【統計学修士の備忘録】#7 金融統計学とは
こんにちは、ぽむぽむです。機械学習のテストが終わりほっとしていますが、今度は金融統計の試験勉強が始まりました。
実は私の修士のコースは MSc Statistics (Financial Statistics) というカッコ付きのものでして、統計学修士の中の金融統計コース(?)みたいな感じになっています。一般の統計学コースの学生たちともほとんど同じ授業を取りますが、(Financial Statistics) 付きの学生たちは金融データに関連する授業を必修で受けなくてはなりません。そのうちの1つが Financial Statistics という授業です。
私は学部時代は金融を専攻していたのですが、そのうちに統計学にも興味が出てきて大学院で学びたい!となったので、金融✖️統計の響きだけで私にピッタリだと思って今のコースを選びました。が、当時は金融統計学で何を学ぶのか良くわかっておらず、数理ファイナンス(Mathematical Finance)、金融工学(Financial Engineering)、数量ファイナンス(Quantitative Finance)との違いも曖昧でした。
そもそも日本の大学でしたら金融統計という授業があったら良い方で、金融統計学専攻などは聞いたことがありません。また、ネットで調べても定義や上述の他学問との違いは出てこないと思います。ということで、教授や周りの学生から聞いたこと、この1年で学んだことを踏まえつつ、金融統計学とは何か記録しておきたいと思います。
金融統計学とは何か
金融統計学とは、統計学の一分野で、金融に関連するデータを扱うものになります。つまり普通の統計学と同じで、データを分析して規則性などを見つけることには変わりはないのですが、その対象データが金融データに限られたバージョンということになります。
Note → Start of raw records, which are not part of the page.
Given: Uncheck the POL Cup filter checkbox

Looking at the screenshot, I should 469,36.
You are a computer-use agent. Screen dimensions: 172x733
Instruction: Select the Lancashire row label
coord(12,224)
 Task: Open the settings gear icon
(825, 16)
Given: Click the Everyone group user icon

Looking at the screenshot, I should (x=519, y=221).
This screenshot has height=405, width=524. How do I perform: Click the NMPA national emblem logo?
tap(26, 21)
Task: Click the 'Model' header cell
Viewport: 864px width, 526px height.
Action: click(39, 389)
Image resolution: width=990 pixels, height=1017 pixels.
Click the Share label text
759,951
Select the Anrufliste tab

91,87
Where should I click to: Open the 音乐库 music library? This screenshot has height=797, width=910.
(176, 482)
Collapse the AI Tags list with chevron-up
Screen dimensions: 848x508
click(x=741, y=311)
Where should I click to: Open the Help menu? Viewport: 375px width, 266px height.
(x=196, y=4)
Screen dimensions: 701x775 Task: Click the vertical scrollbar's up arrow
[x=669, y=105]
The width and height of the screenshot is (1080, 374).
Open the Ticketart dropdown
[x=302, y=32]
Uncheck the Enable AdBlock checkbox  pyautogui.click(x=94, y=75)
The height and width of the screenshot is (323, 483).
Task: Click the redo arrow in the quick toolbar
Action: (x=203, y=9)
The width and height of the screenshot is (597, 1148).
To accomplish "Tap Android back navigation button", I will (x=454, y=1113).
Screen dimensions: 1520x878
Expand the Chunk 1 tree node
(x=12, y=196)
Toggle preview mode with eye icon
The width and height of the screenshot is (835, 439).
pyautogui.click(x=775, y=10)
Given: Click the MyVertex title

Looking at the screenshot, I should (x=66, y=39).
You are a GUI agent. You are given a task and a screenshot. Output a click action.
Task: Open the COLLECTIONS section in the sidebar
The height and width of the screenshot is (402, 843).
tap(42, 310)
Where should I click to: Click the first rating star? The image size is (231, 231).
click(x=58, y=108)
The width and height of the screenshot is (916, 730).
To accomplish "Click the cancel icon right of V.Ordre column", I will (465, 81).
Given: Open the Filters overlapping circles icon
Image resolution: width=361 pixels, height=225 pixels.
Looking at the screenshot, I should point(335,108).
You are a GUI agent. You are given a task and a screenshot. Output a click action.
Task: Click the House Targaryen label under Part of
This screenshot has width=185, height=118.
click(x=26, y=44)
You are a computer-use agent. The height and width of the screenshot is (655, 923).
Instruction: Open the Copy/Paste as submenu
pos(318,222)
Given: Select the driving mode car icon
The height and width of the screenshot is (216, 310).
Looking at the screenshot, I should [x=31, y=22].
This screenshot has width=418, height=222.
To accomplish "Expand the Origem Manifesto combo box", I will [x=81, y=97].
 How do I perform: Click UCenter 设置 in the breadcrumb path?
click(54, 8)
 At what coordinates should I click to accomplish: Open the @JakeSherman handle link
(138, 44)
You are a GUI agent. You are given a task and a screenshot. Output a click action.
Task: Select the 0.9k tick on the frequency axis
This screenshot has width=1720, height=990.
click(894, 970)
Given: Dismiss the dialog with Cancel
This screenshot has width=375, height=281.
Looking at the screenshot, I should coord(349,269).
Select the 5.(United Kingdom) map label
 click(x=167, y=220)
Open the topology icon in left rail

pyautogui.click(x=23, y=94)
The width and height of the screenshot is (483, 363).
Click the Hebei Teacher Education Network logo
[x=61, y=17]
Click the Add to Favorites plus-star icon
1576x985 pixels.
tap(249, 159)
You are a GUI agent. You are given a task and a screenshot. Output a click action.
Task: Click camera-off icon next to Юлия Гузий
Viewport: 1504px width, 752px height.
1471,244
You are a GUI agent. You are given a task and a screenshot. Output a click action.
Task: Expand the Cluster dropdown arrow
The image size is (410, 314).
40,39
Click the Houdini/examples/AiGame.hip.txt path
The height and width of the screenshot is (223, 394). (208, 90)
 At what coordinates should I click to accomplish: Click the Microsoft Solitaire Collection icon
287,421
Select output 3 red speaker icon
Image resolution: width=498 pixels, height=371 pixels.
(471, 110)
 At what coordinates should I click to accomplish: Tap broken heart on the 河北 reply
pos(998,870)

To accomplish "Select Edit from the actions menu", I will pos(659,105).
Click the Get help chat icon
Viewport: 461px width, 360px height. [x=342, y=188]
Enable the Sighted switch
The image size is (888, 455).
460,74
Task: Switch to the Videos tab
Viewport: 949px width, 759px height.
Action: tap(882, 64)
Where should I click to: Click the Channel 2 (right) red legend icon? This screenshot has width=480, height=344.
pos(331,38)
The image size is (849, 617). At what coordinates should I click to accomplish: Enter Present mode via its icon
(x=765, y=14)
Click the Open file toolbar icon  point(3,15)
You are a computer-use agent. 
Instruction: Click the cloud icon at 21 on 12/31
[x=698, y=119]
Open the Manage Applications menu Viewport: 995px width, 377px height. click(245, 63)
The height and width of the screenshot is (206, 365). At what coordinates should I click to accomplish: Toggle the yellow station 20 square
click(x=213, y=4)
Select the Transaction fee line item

それでは世の中には大量の種類のデータが存在しているのに、何故金融データだけがこんな立派な一分野を作り上げているのか気になるかもしれません。確かに身長のデータだけに特化した分野を作り上げて、身長統計学を流行らせても良さそうです。しかしその様な学問はなく(あったらごめんなさい)金融統計が一つの大学院のコースにまでなっているのは、金融データが非常に特徴的だからです。
まず、金融データは"伝統的には"時系列データがほとんどです。例えば、株価を分析したいとなったら株価の時系列データを使います。
また、時系列データと言っても、金融データの場合は有効に使える時系列分析のツールが限られています。例として、イギリスの株価のインデックスを見てみます。
リターン同士は無相関に見えますし、ホワイトノイズの様にも見えます。しかしボラティリティはどうでしょうか。この図を見ても何となく分かると思いますが、金融資産リターンのボラティリティには以下のような特徴があります。
ボラティリティ・クラスタリング:ボラティリティが一定期間ずっと高い時期と低い時期がある
連続性:連続的に展開していく
有界:ある程度のレンジの中で上下する
レバレッジ効果:価格が激しく上昇あるいは下落する時に、普段とは違う動きをする
このようなボラティリティの特徴に対応するために用いられるのが ARCH モデルや GARCH モデルです。
また、時系列分析にとどまらず、機械学習を用いたリターン予想や、最適ポートフォリオの構築なども一応金融統計学の範囲には入っていますが、ここら辺は他のファイナンス分野とのオーバーラップもかなりありそうです。
他の金融〇〇との違い
先ほど挙げたいくつかの分野の中でも1番混同されやすいのは数理ファイナンス(Mathematical Finance)だと思います。しかし、数理ファイナンスは数学のうちの一分野で、デリバティブ価格を求める際などに用いられる確率解析を主に扱うイメージです。測度論などをバックグラウンドにしているので、金融統計とはかなり異なるものだと思います(たぶん)。私も学部の時に確率微分方程式を解かされましたが、ただただ数学の問題を解いている感じがしました。これ本当に金融の勉強してるのかな…みたいな。
また、金融工学はこの数理ファイナンスを広げたものとされています。デリバティブプライシングやポートフォリオ理論などがメインですので、実務において用いられることを目的としているイメージです。ちなみに金融工学を勉強していると言うと、フィンテックとかですか?と聞かれることが多いのですが、フィンテックは金融工学とは異なります。あくまでも金融工学は、資産運用や金融取引などにおける意思決定に係るもので、フィンテックは金融サービスを便利にするテクノロジーです。
ところで金融工学と数量ファイナンスの違いは何でしょうか。インターネット上での定義もバラバラですし、そもそも金融工学の修士と数量ファイナンスの修士を見比べても、同じことをやっているように見えます。どなたか教えてくださると嬉しいポムです。
補足
金融データは"伝統的には"時系列データがほとんどと書きましたが、最近は様々なデータの活用が期待されています。1番良い例はテキストデータで、Twitter やブログの書き込み、ニュース記事などのテキストデータを元に株価の予測をするというアイディアがあります。また、融資の際に、SNSでのつぶやきやECサイトでの取引履歴等から個人の信用度を予想するというものもあります。
この様なビッグデータ(オルタナティブデータ)は巨大かつ高次元ですので、伝統的なアプローチでは太刀打ちできないことが多く、新しいアプローチが日々研究されています。